İlginç bir hamleydi RTE’ninki. Doğrudan, acımasız, vefasız,
stratejik ve kesin! Bir yalnızlaştırma ve had bildirme ayrıca.
Parti yönetimi, Davutoğlu’nun il ve ilçe yönetimlerine atama
yetkisini kaldırdı. Davutoğlu kim? Parti lideri.
Bu karar ne zaman alındı?
Davutoğlu ile RTE arasında artık gerilimin son aşamasında ve
RTE Anayasasının Meclis’e indirilmesine az kala.
Son gerilimleri bir bakalım. Hemen akla gelenler:
Akademisyenler için tutuklu-tutuksuz yargılama. Gazeteci tutuklamaları.. Tabii
ve şüphesiz ki RTE Anayasası..
Dedi mi
demedi mi? Önemli değil
“Tam Başkanlığa evet demem kendimi inkar olur” sözü bardağı
taşırdı. Davutoğlu böyle demedim dedi. Okuduğumda bunu yadırgamamıştım,
biliyordum ki Davutoğlu Başkanlık anayasasına sonunda evet demek zorunda kaldı
ama yine de kuvvetler ayrılığına vurgu yapmayı da ihmal etmiyordu. RTE ise
“kuvvetlerin birliğini, uyumunu” vurguluyordu. RTE boşuna iki başlılık olmaz
deyip durmadı son zamanlarda sık sık. Bunun bir kısmı Davutoğlu’naydı.
Davutoğlu yukarıdaki sözü dedi mi demedi mi? Lütfen duyan
açıklasın. Ayrıca önemli değil. Davutoğlu’nun “Tam Başkanlığa evet demem
kendimi inkar olur” sözü doğrudur, buna inanıyordu ve RTE de bunu biliyordu.
Peki Davutoğlu’nun atama yetkisini neden elinden aldılar ve
onu Başkanlıkta yalnızlaştırdılar? Sıralayalım:
Partideki
gücünü sıfırladı
1) Davutoğlu parti içinde gücünü gün geçtikçe arttırıyordu.
Zaman kazanıyordu. Yeni anayasa için “biraz demlemeye bırakacağız” sözleri de,
aslında acelesi olan RTE’ye karşı, zaman kazanma politikasıydı. Birinin son
dereceacelesi var, diğerinin hiç yok!
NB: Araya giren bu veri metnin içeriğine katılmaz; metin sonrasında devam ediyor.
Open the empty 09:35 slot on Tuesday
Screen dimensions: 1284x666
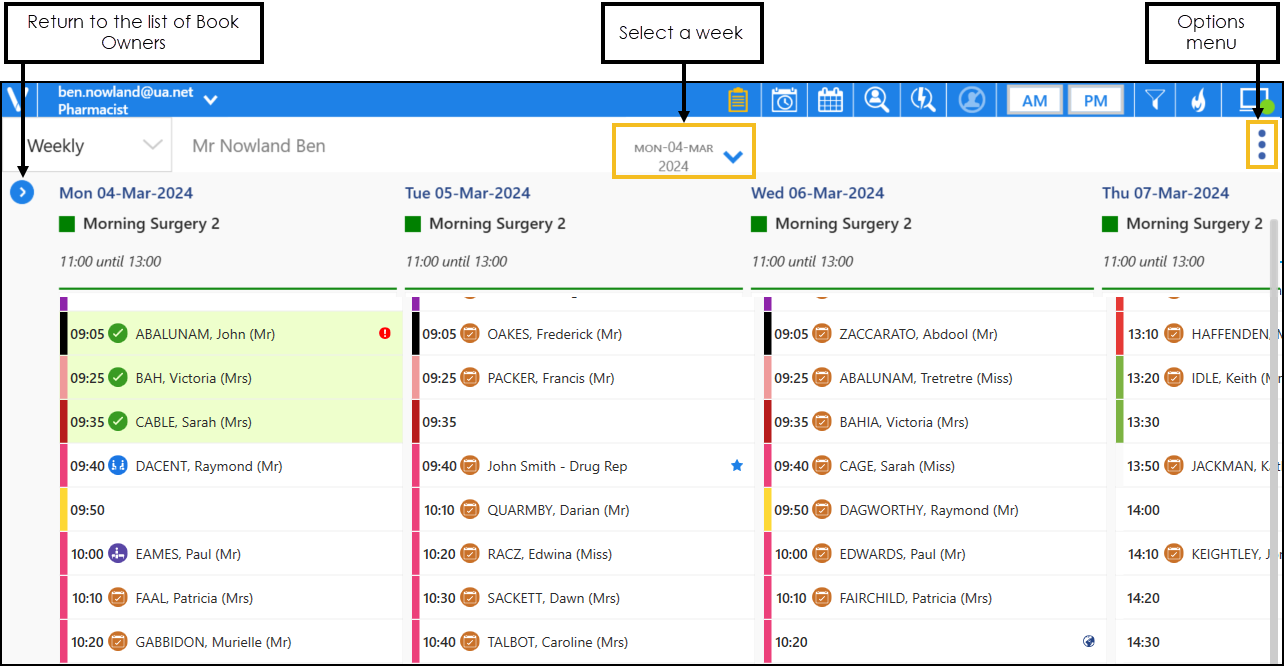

Parti üzerinde hakimiyet çok önemli.
Parti yönetimine verilen talimatla, Parti örgütünden epey dışlanmış oldu
Davutoğlu. Düşünün, örgütün il ve ilçe yönetimlerinden hiç birinin
Davutoğlu’dan bir korkusu, endişesi vb kalmadı. Kendilerinin nereye bağlı
olduğunu net öğrendiler: Saray’a.. Bence otoritesi sıfırlandı Davutoğlu’nun
parti teşkilatında..
2) Saray Davutoğlu’nun kendi politikalarını yerleştirme,
kabul ettirme ve güçlü bir siyasi otorite inşa etme sürecini de kesti, Saray’ın
yanında ikinci bir baş asla inşa edilemez! Mesela RTE’nin, Vize meselesini biz
zaten ekim kasımda halletmiytik üç beş ay öne almanın ve bunu başarmış gibi
göstermenin ne anlamı var, benzeri sözleri bile, Davutoğlu’nun politik güçlü
lider inşa ediyor endişesini dile getiriyordu. Haziran’da kalkarsa Vize, bu
Başbakanın başarısı olacaktı, her şeye hakim Saray’ın değil!
İkinci
bir politika olmaaaaz
3) Böylece Davutoğlu’na tek yol gösterildi: RTE’nin tüm politikalarını kabul et, onun
emir ve talimatları doğrultusunda çalış. Ya da orada öyle
yetkisizleştirilirsin. Bu tabii sadece Davutoğlu’na değil, benzeri muhtemel
örneklere de mesajdı.
4) Saray’ın yıllardır beraber politika yürüttüğü adamdı
Başbakan. Suriye batağını bile birlikte inşa etmiş ve Başbakanın teorik
yazıları stratejik bataklığa sürüklemişti her ikisini de. Bu Saray’ın
Davutoğlu’nu silme politikasıdır aynı zamanda.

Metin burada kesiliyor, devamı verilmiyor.